▶ [EXERCISE DIRECTIONS]: In the Steam review summarization notebook below, which environment variable, when set, determines the project root?

▶ [SOURCE PASSAGE]:
• • • • •
# Steam Review Summarization - Sequential (Windows & Mac Compatible)

Uses smaller, faster model (distilbart-cnn-6-6) with GPU acceleration (CUDA/MPS).
Sequential processing prevents memory overflow for overnight runs.

**Compatible with:** Windows (CUDA/CPU), Mac (MPS/CPU), Linux (CUDA/CPU)

**Run cells in order: 1 → 7**

In [1]:
# Cell 1: Imports
import os
os.environ["TOKENIZERS_PARALLELISM"] = "false"

import pandas as pd
import glob, re, string, time, gc, warnings
warnings.filterwarnings('ignore')

try:
    from transformers import AutoTokenizer, AutoModelForSeq2SeqLM, pipeline
    from tqdm import tqdm
    import torch
except ImportError:
    import subprocess, sys
    subprocess.check_call([sys.executable, "-m", "pip", "install", "-q", "transformers", "sentencepiece", "torch", "tqdm"])
    from transformers import AutoTokenizer, AutoModelForSeq2SeqLM, pipeline
    from tqdm import tqdm
    import torch

print("✓ All imports loaded")

✓ All imports loaded


In [None]:
# Cell 2: Configuration (cross-platform paths)
from pathlib import Path

# Use smaller, faster 6-6 model
# Windows-compatible cache paths
if os.name == 'nt':  # Windows
    default_local_cache = Path.home() / "hf_cache" / "distilbart-6-6"
    hf_default_cache = Path.home() / ".cache" / "huggingface" / "hub" / "models--sshleifer--distilbart-cnn-6-6"
else:  # Mac/Linux
    default_local_cache = Path.home() / "hf_cache" / "distilbart-6-6"
    hf_default_cache = Path.home() / ".cache" / "huggingface" / "hub" / "models--sshleifer--distilbart-cnn-6-6"

if default_local_cache.exists():
    MODEL_PATH = str(default_local_cache)
elif hf_default_cache.exists():
    MODEL_PATH = str(hf_default_cache)
else:
    MODEL_PATH = "sshleifer/distilbart-cnn-6-6"  # smaller & faster than 12-6

# Project root detection (works on Windows, Mac, Linux)
env_root = os.environ.get("STEAM_GAMES_ROOT")
if env_root:
    project_root = Path(env_root).expanduser().resolve()
else:
    here = Path.cwd().resolve()
    project_root = None
    for cand in [here, *here.parents]:
        if cand.name == "python":
            continue
        if (cand / "data").exists():
            project_root = cand
            break
    if project_root is None:
        project_root = here.parent if here.name == "python" else here
if project_root.name == "python":
    project_root = project_root.parent

DATA_DIR = (project_root / "data").resolve()
• • • • •
▶ [GIVEN ENTRIES]:
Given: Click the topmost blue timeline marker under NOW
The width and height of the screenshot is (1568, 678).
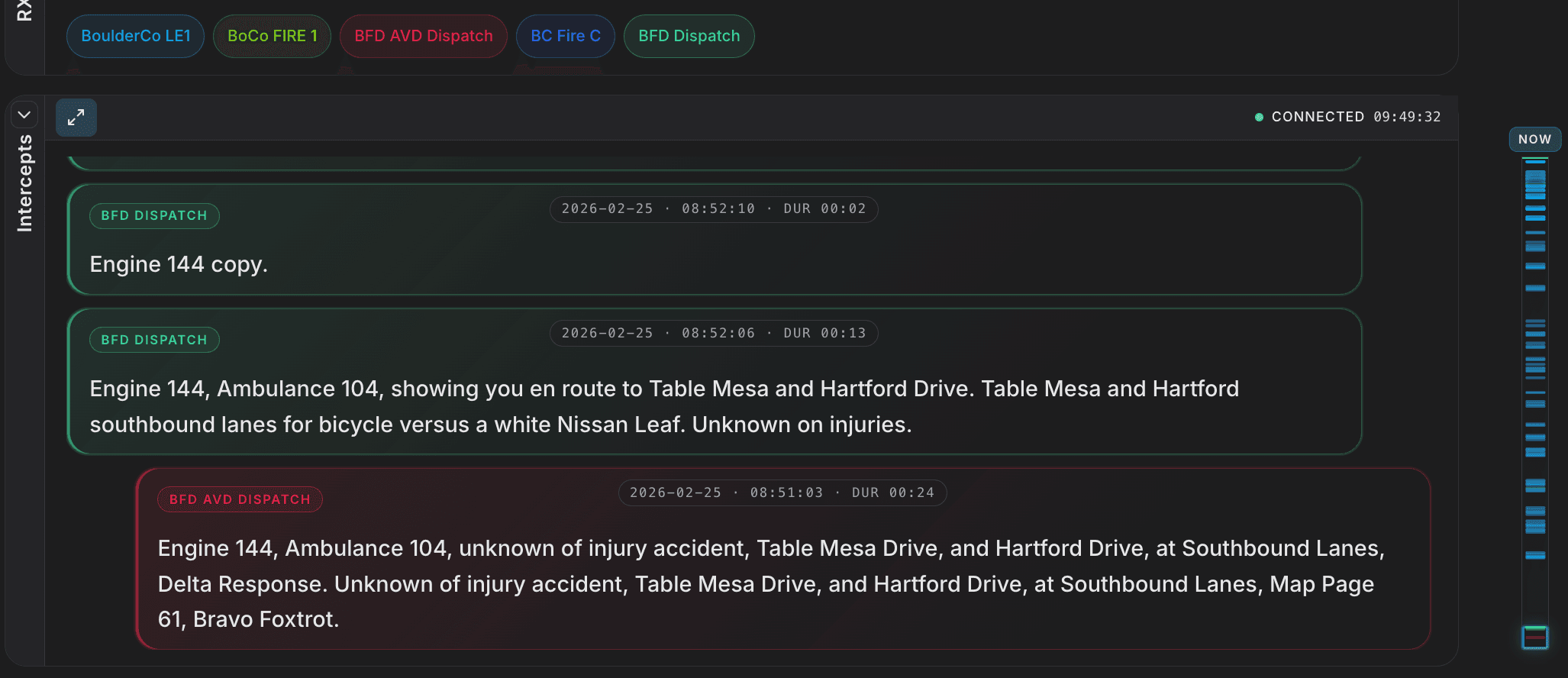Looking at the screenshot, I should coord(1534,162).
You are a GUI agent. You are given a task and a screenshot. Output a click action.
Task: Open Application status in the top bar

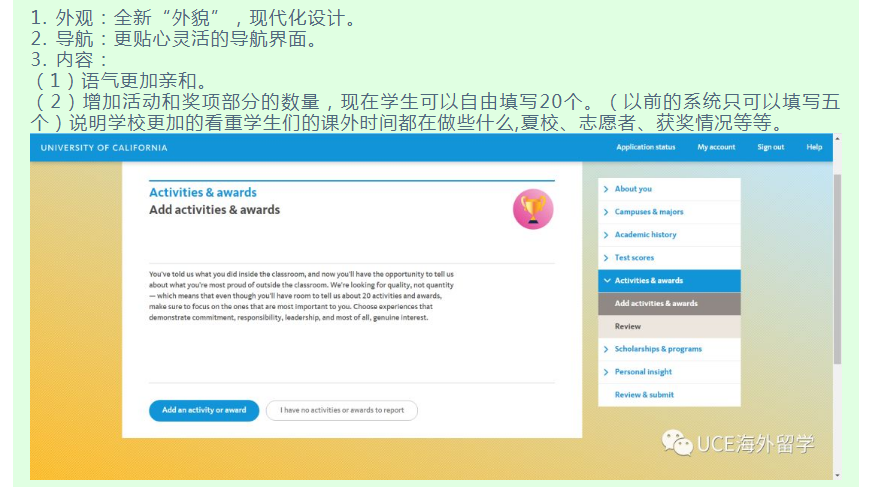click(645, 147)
• • • • •
▶ [TASK OUTPUT]: STEAM_GAMES_ROOT